** Supplied entries follows **

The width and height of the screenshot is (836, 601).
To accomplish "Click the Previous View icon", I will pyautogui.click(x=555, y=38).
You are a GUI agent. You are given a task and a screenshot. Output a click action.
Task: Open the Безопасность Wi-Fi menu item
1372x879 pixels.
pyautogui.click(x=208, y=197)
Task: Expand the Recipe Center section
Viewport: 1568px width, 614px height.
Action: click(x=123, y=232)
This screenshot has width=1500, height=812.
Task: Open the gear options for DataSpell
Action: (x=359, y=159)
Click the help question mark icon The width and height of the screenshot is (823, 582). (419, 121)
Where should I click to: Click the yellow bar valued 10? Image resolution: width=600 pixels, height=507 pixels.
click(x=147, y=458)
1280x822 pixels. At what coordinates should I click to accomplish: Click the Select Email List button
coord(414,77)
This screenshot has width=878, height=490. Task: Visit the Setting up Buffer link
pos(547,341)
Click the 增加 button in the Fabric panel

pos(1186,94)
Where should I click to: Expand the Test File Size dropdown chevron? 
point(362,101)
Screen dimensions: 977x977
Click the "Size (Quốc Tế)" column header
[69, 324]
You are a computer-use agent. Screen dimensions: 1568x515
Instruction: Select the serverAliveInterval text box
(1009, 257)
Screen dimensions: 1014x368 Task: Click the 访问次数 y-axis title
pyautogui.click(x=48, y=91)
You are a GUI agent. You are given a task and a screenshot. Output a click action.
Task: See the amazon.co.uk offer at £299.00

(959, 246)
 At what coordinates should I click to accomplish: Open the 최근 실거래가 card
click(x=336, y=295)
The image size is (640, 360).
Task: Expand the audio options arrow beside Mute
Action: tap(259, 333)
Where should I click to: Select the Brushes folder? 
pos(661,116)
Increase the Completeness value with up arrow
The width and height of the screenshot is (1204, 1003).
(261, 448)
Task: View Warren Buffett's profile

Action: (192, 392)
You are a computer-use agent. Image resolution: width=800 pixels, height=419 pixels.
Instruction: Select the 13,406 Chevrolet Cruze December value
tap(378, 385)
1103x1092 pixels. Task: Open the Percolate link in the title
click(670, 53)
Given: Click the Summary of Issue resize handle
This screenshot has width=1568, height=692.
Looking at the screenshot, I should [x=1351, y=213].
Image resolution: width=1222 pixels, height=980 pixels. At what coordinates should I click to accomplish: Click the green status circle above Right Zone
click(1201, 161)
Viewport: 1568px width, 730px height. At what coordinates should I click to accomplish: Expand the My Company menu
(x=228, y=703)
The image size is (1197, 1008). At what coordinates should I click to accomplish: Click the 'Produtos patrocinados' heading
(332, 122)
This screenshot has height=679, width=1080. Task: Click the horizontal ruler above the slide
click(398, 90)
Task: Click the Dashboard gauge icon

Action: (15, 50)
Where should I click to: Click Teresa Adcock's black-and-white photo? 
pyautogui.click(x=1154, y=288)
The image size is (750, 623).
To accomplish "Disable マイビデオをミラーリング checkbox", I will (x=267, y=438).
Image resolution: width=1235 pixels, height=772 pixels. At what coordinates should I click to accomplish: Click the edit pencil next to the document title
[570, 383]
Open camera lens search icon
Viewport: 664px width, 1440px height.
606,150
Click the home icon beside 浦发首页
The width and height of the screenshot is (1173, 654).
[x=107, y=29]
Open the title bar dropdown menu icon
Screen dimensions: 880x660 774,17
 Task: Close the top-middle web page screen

** End of Supplied entries **

# Task details
Every entry is to be retyped word for word.

# Finished task
The width and height of the screenshot is (836, 601).
To accomplish "Click the Previous View icon", I will pyautogui.click(x=555, y=38).
You are a GUI agent. You are given a task and a screenshot. Output a click action.
Task: Open the Безопасность Wi-Fi menu item
1372x879 pixels.
pyautogui.click(x=208, y=197)
Task: Expand the Recipe Center section
Viewport: 1568px width, 614px height.
Action: click(x=123, y=232)
This screenshot has width=1500, height=812.
Task: Open the gear options for DataSpell
Action: (x=359, y=159)
Click the help question mark icon The width and height of the screenshot is (823, 582). (419, 121)
Where should I click to: Click the yellow bar valued 10? Image resolution: width=600 pixels, height=507 pixels.
click(x=147, y=458)
1280x822 pixels. At what coordinates should I click to accomplish: Click the Select Email List button
coord(414,77)
This screenshot has width=878, height=490. Task: Visit the Setting up Buffer link
pos(547,341)
Click the 增加 button in the Fabric panel

pos(1186,94)
Where should I click to: Expand the Test File Size dropdown chevron? 
point(362,101)
Screen dimensions: 977x977
Click the "Size (Quốc Tế)" column header
[69, 324]
You are a computer-use agent. Screen dimensions: 1568x515
Instruction: Select the serverAliveInterval text box
(1009, 257)
Screen dimensions: 1014x368 Task: Click the 访问次数 y-axis title
pyautogui.click(x=48, y=91)
You are a GUI agent. You are given a task and a screenshot. Output a click action.
Task: See the amazon.co.uk offer at £299.00

(959, 246)
 At what coordinates should I click to accomplish: Open the 최근 실거래가 card
click(x=336, y=295)
The image size is (640, 360).
Task: Expand the audio options arrow beside Mute
Action: tap(259, 333)
Where should I click to: Select the Brushes folder? 
pos(661,116)
Increase the Completeness value with up arrow
The width and height of the screenshot is (1204, 1003).
(261, 448)
Task: View Warren Buffett's profile

Action: (192, 392)
You are a computer-use agent. Image resolution: width=800 pixels, height=419 pixels.
Instruction: Select the 13,406 Chevrolet Cruze December value
tap(378, 385)
1103x1092 pixels. Task: Open the Percolate link in the title
click(670, 53)
Given: Click the Summary of Issue resize handle
This screenshot has width=1568, height=692.
Looking at the screenshot, I should [x=1351, y=213].
Image resolution: width=1222 pixels, height=980 pixels. At what coordinates should I click to accomplish: Click the green status circle above Right Zone
click(1201, 161)
Viewport: 1568px width, 730px height. At what coordinates should I click to accomplish: Expand the My Company menu
(x=228, y=703)
The image size is (1197, 1008). At what coordinates should I click to accomplish: Click the 'Produtos patrocinados' heading
(332, 122)
This screenshot has height=679, width=1080. Task: Click the horizontal ruler above the slide
click(398, 90)
Task: Click the Dashboard gauge icon

Action: (15, 50)
Where should I click to: Click Teresa Adcock's black-and-white photo? 
pyautogui.click(x=1154, y=288)
The image size is (750, 623).
To accomplish "Disable マイビデオをミラーリング checkbox", I will (x=267, y=438).
Image resolution: width=1235 pixels, height=772 pixels. At what coordinates should I click to accomplish: Click the edit pencil next to the document title
[570, 383]
Open camera lens search icon
Viewport: 664px width, 1440px height.
606,150
Click the home icon beside 浦发首页
The width and height of the screenshot is (1173, 654).
[x=107, y=29]
Open the title bar dropdown menu icon
Screen dimensions: 880x660 774,17
 Task: Close the top-middle web page screen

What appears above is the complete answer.